Let\(B = \left\{ {{{\bf{b}}_{\bf{1}}},{{\bf{b}}_{\bf{2}}},{{\bf{b}}_{\bf{3}}}} \right\}\) and \(D = \left\{ {{{\bf{d}}_{\bf{1}}},{{\bf{d}}_{\bf{2}}}} \right\}\) be bases for vector space \(V\) and \(W\), respectively. Let \(T:V \to W\) be a linear transformation with the property that

\(T\left( {{{\bf{b}}_1}} \right) = 3{{\bf{d}}_1} - 5{{\bf{d}}_2}\), \(T\left( {{{\bf{b}}_2}} \right) = - {{\bf{d}}_1} + 6{{\bf{d}}_2}\), \(T\left( {{{\bf{b}}_3}} \right) = 4{{\bf{d}}_2}\)

Find the matrix for \(T\) relative to \(B\), and\(D\).

A matrix associated with a linear transformation \(T\) for \(V\) and \(W\)is given by \({\left( {T\left( {\bf{x}} \right)} \right)_C} = \left( {\begin{aligned}{{{\left( {T\left( {{{\bf{b}}_1}} \right)} \right)}_C}}&{{{\left( {T\left( {{{\bf{b}}_2}} \right)} \right)}_C}}& \cdots &{{{\left( {T\left( {{{\bf{b}}_n}} \right)} \right)}_C}}\end{aligned}} \right)\), where \(V\) and \(W\) are \(n\) and \(m\)-dimensional subspaces respectively, and \(B\), and \(C\) are the bases for \(V\), and \(W\).

It is given that \(T\left( {{{\bf{b}}_1}} \right) = 3{{\bf{d}}_1} - 5{{\bf{d}}_2}\), \(T\left( {{{\bf{b}}_2}} \right) = - {{\bf{d}}_1} + 6{{\bf{d}}_2}\) and \(T\left( {{{\bf{b}}_3}} \right) = 4{{\bf{d}}_2}\).

Write them in the form of vectors as shown below:

\({\left( {T\left( {{{\bf{b}}_1}} \right)} \right)_D} = \left( {\begin{aligned}3\\{ - 5}\end{aligned}} \right)\)

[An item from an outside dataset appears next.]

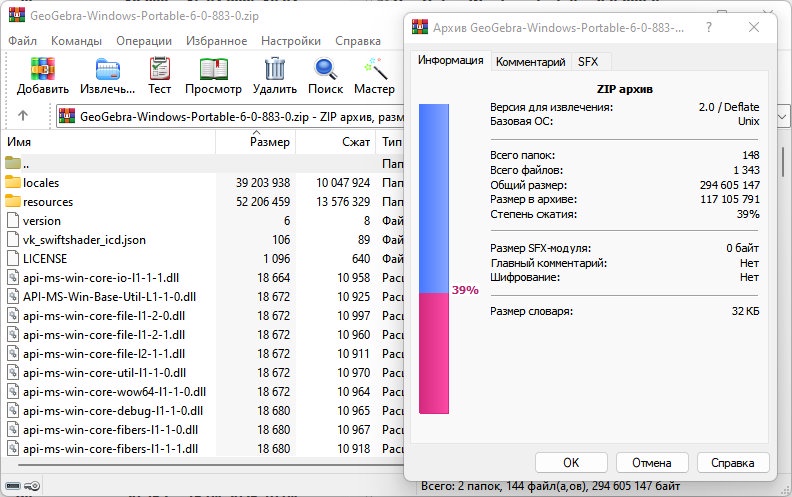Launch the Мастер wizard wand icon
This screenshot has width=792, height=497.
[375, 69]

\({\left( {T\left( {{{\bf{b}}_2}} \right)} \right)_D} = \left( {\begin{aligned}{ - 1}\\6\end{aligned}} \right)\)

\({\left( {T\left( {{{\bf{b}}_3}} \right)} \right)_D} = \left( {\begin{aligned}0\\4\end{aligned}} \right)\)

Form a matrix\(T\) for the obtained vectors by using the formula \({\left( {T\left( {\bf{x}} \right)} \right)_C} = \left( {\begin{aligned}{{{\left( {T\left( {{{\bf{b}}_1}} \right)} \right)}_C}}&{{{\left( {T\left( {{{\bf{b}}_2}} \right)} \right)}_C}}& \cdots &{{{\left( {T\left( {{{\bf{b}}_n}} \right)} \right)}_C}}\end{aligned}} \right)\), where \(n = 3\).

\(\begin{aligned}{c}{\left( {T\left( {\bf{x}} \right)} \right)_D} &= \left( {\begin{aligned}{{{\left( {T\left( {{{\bf{b}}_1}} \right)} \right)}_D}}&{{{\left( {T\left( {{{\bf{b}}_2}} \right)} \right)}_D}}&{{{\left( {T\left( {{{\bf{b}}_3}} \right)} \right)}_D}}\end{aligned}} \right)\\ &= \left( {\begin{aligned}3&{}&{ - 1}&{}&0\\{ - 5}&{}&6&{}&4\end{aligned}} \right)\end{aligned}\)

So, the required matrix is \(\left( {\begin{aligned}3&{}&{ - 1}&{}&0\\{ - 5}&{}&6&{}&4\end{aligned}} \right)\).